Task to carry out:
Scan the material and copy out each line where the word "Viewport" occurs.

Listed entries:

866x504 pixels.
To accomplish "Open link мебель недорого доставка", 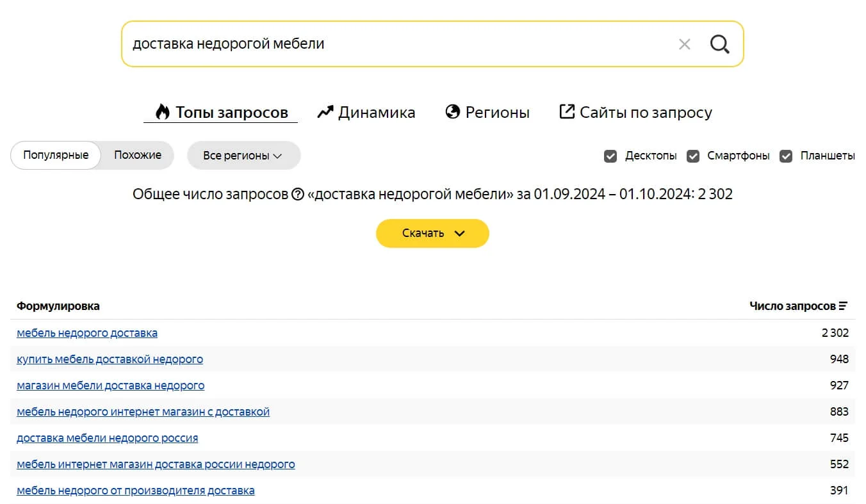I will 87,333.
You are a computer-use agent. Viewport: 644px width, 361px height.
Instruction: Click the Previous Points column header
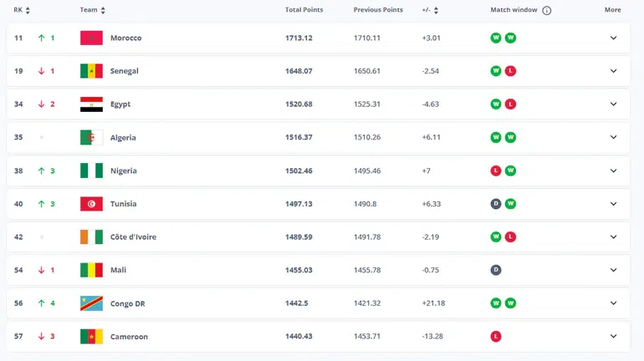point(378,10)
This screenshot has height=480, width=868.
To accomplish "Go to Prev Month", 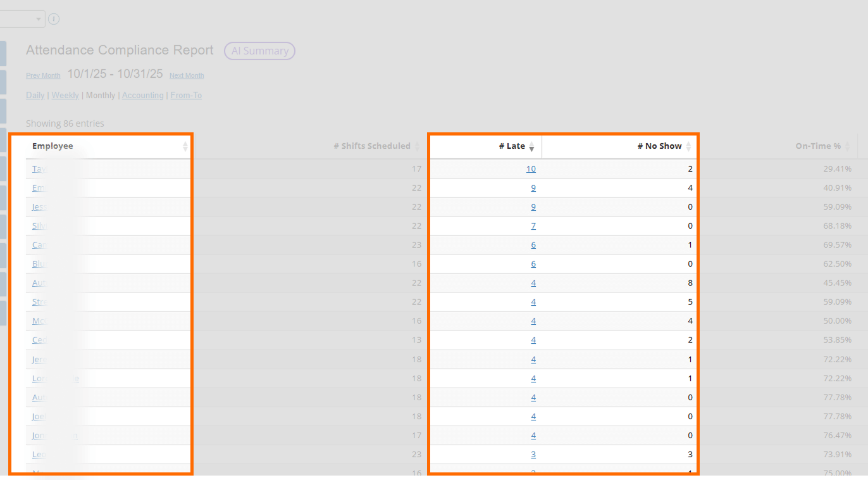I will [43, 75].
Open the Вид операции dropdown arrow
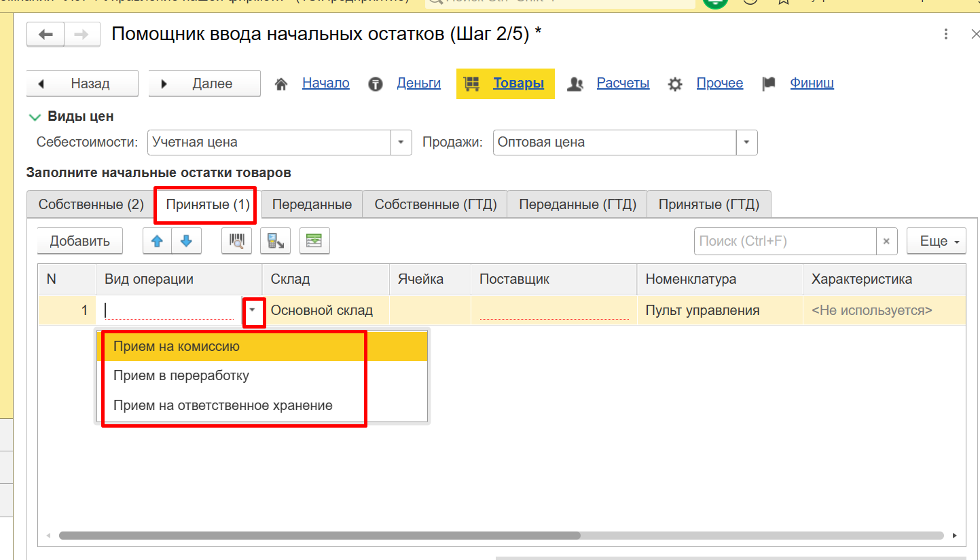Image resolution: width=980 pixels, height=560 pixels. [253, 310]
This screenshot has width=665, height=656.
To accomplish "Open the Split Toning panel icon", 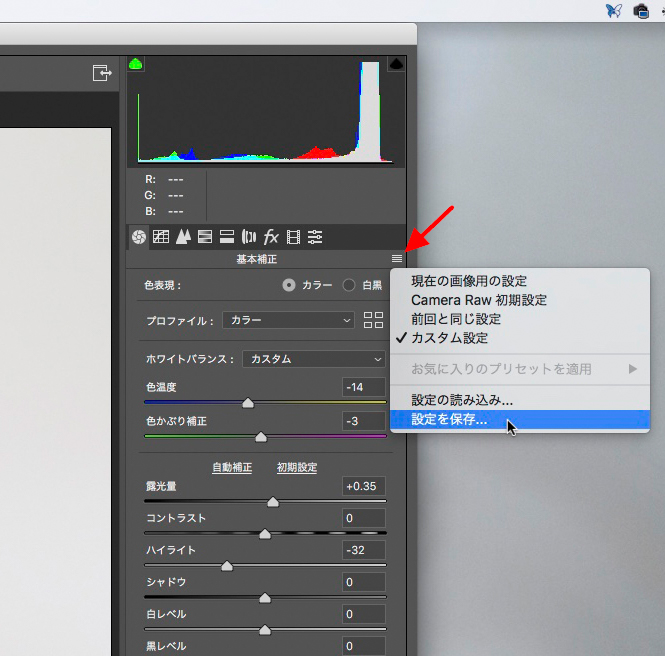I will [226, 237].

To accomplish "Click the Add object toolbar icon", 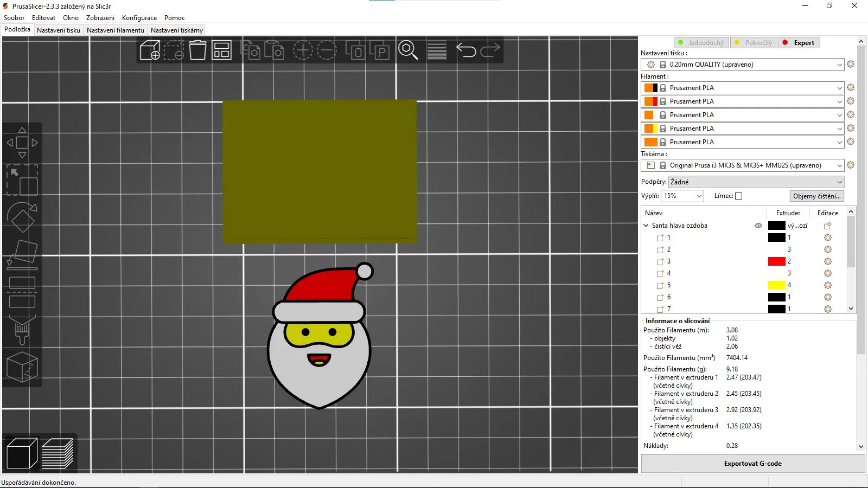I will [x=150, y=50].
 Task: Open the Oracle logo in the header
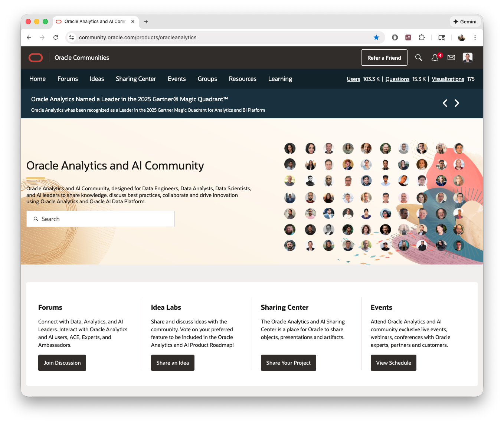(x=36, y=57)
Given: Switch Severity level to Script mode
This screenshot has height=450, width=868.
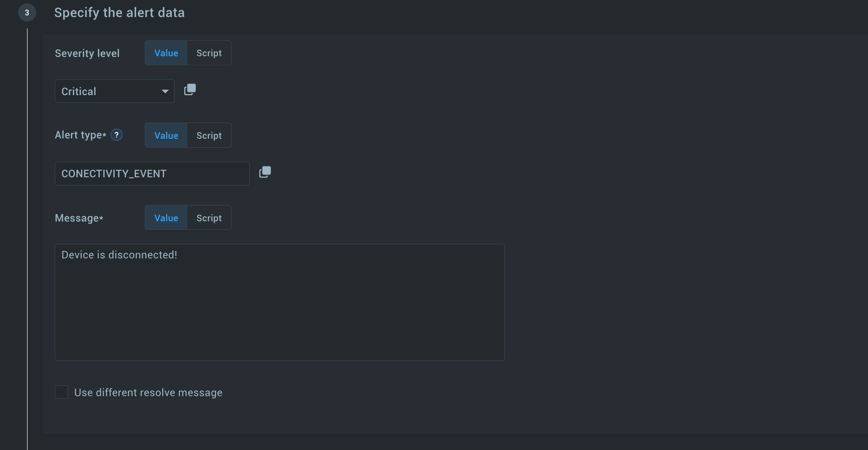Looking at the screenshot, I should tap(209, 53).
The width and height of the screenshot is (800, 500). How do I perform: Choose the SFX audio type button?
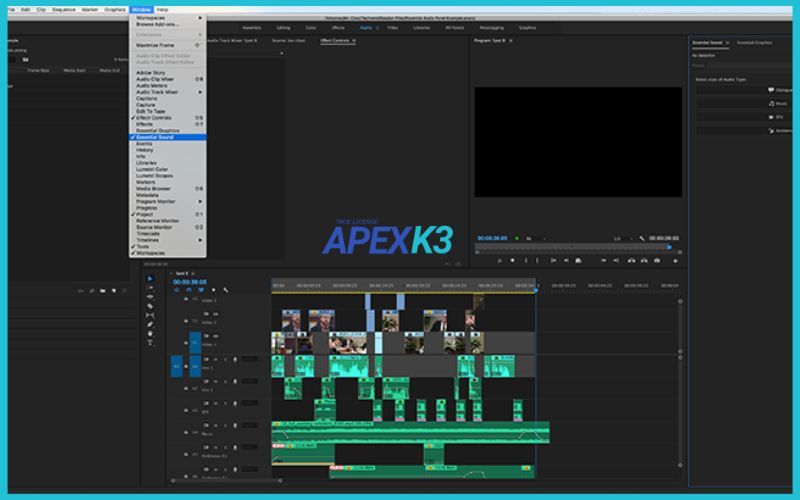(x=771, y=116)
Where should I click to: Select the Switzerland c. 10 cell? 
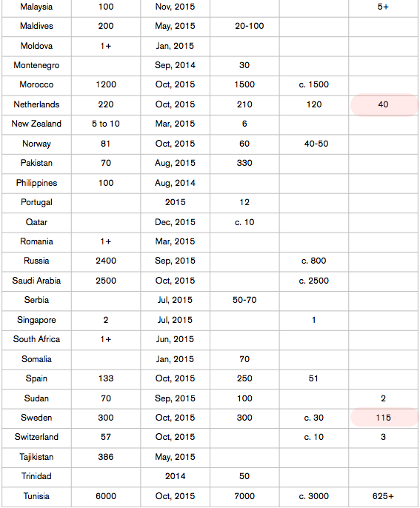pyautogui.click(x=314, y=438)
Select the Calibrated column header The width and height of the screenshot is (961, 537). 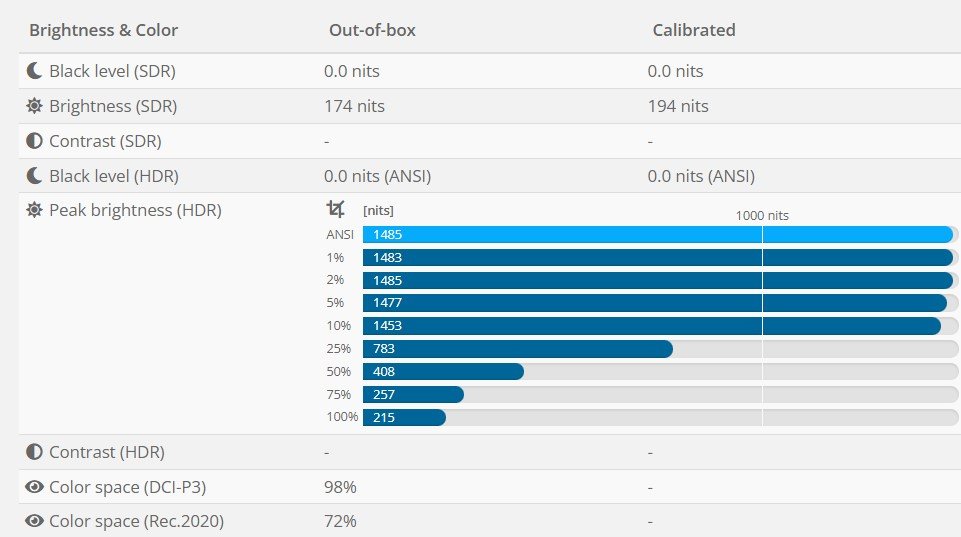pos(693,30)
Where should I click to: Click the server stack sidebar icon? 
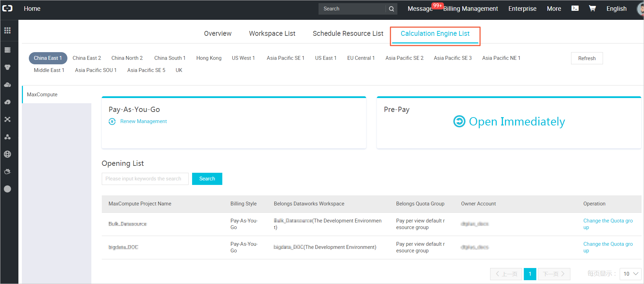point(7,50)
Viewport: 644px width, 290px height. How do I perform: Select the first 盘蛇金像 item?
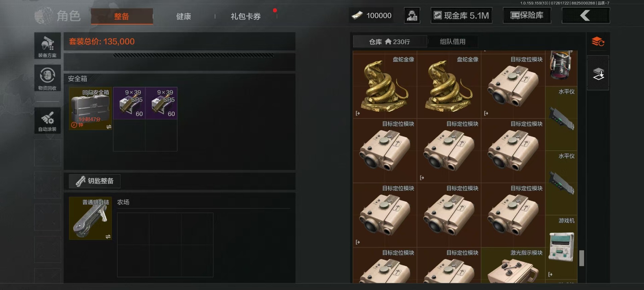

Written solution:
You are a computer-use agent. Viewport: 644px width, 361px height.
Viewport: 644px width, 290px height. How do I perform: Select the first 盘蛇金像 item?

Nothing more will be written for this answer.